Et l’inévitable guerre d’élimination du terrorisme islamique, du Hamas. Provoquant l’inexorable et affreuse destruction humaine et matérielle liée à toute guerre, maximisée par les capacités insoupçonnées et l’inhumanité de l’ennemi. Accompagnée par le drame lancinant de la prise d’otages israéliens, soumis au jeu horrible de leur libération, leur survie, leur mort. Par le traitement hors de contrôle des prisonniers de Gaza et/ou des Territoires.
Avec le déroulé quotidien à la télévision israélienne des visages des soldats morts ou mortes au combat. Majoritairement âgés de 8 à 25 ans.
Avec, aussi, sur les télévisions internationales, le déroulé quasi quotidien de paysage de ruines ; des visages d’enfants hagards, blessés, morts ; de cadavres sous les décombres, de salles d’hôpitaux envahies par les corps ; par les cohortes de femmes, enfants, vieillards, déguenillés, errant de zones en zones…
Avec aussi les chiffres. Contestable, certes. Mais, les enfants. Le premier mois de la guerre, dix fois plus d’enfants morts que d’enfants tués pendant un an de la guerre en Ukraine. Plus d’enfants tués à Gaza que d’enfants tués dans toutes les guerres dans le monde ces trois dernières années[1].
Les « terribles pépins de la réalité » sont là. Les médias sont incontestablement responsables du décalage dramatique entre les deux perceptions ainsi induites. Internationaux en ignorant la réalité du terrain israélien. Israéliens en ignorant la réalité du terrain adverse.
Mais, malheureusement, l’ignorance des uns n’excuse pas l’ignorance des autres. Et c’est ici que se produit le point de rupture. L’ignorance acceptée du désastre humanitaire à Gaza s’ajoute à l’ignorance voulue des exactions des territoires occupés.
Un certain nombre de raisons participent à cet effacement, raciales, psychologiques, religieuses, purement réactionnaires, revanche, vengeance. Appuyées en soubassement par un effet d’anesthésie répandu largement dans la société israélienne. Tenant à la durée intrinsèque du conflit israélo-palestinien, aux coups de boutoirs gouvernementaux inlassables, à la faiblesse contradictoire insigne de l’opposition. Conduisant au déclin de la conscience morale de la population juive israélienne. Une partie de cette population allant jusqu’à gommer de sa conscience tout mal fait aux « autres ».
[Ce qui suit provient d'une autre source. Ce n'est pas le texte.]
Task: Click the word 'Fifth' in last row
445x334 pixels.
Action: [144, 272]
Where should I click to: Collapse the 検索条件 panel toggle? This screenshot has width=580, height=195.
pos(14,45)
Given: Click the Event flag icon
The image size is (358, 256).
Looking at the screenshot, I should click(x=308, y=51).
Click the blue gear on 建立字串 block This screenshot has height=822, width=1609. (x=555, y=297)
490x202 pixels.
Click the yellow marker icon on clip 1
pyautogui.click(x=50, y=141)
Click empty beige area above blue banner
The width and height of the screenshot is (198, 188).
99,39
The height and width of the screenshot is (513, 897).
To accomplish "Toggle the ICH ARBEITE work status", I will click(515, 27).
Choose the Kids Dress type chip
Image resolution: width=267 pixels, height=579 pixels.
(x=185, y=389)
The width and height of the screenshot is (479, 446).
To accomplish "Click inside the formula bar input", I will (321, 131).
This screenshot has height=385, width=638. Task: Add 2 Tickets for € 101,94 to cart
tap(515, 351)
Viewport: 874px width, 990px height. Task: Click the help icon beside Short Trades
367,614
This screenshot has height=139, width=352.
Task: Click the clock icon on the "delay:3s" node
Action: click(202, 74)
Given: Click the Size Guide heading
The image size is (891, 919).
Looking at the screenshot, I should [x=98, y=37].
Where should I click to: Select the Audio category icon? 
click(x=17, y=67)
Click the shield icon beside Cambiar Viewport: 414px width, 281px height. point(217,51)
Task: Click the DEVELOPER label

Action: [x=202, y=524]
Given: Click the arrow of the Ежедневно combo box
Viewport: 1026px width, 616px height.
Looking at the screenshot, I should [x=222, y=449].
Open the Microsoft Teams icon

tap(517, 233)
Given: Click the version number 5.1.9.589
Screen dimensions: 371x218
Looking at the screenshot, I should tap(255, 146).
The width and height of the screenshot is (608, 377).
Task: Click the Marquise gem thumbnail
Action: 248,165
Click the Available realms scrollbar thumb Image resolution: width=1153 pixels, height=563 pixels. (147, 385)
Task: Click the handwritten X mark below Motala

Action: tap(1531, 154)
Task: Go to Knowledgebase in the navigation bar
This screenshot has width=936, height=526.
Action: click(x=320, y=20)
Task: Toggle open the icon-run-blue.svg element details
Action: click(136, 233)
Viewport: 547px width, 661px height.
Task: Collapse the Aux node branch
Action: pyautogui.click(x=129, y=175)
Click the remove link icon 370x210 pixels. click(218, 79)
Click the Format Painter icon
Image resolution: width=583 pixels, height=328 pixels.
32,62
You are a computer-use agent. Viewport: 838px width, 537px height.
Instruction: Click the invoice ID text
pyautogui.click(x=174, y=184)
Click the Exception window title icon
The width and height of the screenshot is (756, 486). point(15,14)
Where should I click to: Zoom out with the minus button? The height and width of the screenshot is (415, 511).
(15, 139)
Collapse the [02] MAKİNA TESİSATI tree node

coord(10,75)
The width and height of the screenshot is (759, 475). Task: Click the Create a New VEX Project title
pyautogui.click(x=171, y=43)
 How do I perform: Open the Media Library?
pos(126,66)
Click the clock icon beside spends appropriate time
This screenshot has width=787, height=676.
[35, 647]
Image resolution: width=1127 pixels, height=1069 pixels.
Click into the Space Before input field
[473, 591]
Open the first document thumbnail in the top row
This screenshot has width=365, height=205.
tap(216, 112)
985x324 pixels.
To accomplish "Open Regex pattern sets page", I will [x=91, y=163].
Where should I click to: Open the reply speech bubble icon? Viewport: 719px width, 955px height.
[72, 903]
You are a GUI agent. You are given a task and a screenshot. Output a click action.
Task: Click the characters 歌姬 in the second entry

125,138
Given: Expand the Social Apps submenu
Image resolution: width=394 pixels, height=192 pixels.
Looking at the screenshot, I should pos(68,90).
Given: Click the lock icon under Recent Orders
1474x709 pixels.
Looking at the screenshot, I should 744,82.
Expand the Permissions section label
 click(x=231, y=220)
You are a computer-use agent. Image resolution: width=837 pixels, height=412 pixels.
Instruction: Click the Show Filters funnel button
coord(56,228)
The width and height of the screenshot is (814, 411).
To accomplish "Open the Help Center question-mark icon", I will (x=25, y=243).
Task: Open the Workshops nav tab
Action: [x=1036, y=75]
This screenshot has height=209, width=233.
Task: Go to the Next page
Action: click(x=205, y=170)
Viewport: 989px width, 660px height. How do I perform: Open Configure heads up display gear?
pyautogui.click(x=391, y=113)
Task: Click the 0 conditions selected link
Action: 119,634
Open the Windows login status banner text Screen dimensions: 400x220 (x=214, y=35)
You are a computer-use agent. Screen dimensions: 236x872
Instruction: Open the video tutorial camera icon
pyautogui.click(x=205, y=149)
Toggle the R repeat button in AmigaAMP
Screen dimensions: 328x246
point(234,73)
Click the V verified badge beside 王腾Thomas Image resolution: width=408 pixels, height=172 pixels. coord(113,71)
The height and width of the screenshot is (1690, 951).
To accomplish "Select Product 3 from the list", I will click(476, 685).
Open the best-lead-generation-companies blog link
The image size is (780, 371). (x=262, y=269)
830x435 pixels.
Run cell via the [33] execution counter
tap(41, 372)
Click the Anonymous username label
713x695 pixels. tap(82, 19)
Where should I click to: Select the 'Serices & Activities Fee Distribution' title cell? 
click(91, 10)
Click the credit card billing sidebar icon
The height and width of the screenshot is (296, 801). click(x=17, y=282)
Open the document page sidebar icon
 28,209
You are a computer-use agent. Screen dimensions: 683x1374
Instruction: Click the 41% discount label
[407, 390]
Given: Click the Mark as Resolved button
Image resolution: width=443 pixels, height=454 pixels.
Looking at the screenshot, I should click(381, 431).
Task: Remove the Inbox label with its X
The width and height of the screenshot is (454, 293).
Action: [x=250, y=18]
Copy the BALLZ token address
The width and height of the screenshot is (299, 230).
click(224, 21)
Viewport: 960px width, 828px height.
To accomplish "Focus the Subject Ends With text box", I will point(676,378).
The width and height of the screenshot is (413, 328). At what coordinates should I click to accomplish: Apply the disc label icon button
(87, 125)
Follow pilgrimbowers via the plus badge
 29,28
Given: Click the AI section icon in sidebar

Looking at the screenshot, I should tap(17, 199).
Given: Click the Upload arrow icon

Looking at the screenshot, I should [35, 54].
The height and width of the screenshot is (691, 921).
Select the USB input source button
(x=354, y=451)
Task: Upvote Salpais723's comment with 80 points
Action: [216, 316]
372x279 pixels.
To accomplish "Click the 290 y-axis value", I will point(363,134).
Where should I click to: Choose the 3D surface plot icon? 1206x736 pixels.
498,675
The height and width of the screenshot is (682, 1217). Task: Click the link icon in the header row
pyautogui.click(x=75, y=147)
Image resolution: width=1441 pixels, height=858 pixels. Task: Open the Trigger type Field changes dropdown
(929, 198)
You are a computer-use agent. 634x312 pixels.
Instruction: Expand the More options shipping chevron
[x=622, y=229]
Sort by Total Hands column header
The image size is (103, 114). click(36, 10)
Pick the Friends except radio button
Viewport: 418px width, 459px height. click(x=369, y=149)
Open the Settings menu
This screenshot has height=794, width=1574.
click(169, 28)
Beaucoup se joue dans l’instant. Une partie importante de la société civile, sortie de l’asthénie, se rebelle, se prévaut des principes de la vraie démocratie. À l’inverse, le clan gouvernemental s’efforce de planter le dernier clou dans le cercueil de cette démocratie, pour une version théocratique autoritaire. L’inénarrable extrémiste religieux institué responsable de la sécurité intérieure, s’efforce de faire sauter le verrou de la dernière défendante de la justice face au pouvoir politique. Le responsable politique de la justice s’évertue à rabaisser le pouvoir juridique qu’il est supposé protéger.
Du point de vue de celui que je veux rester, la situation présente de l’État et de la nation, m’enjoint ainsi de m’éloigner de ce que la société israélienne pourrait devenir. Mon Israël, celui de la liberté, de l’égalité, de la fraternité, ne coïncide plus avec l’Israël en devenir.
Dans l’attente du retour à une bonne équivalence des principes, je vous informe en conclusion de ma propre mise en réserve de la situation présente. Nous pourrons nous réunir en attendant, si vous le voulez, pour débattre de sujets plus généraux , moins directement impliquants.
Shalom à tous.
[1] Chiffres provenant du rapport de l’historien Lee Mordechai, Haaretz 5 decembre 2024. Ces chiffres avaient précédemment fait l’objet en mars 2024 d’une alerte de l’UNRWA, sur la base de chiffres de l’ONU.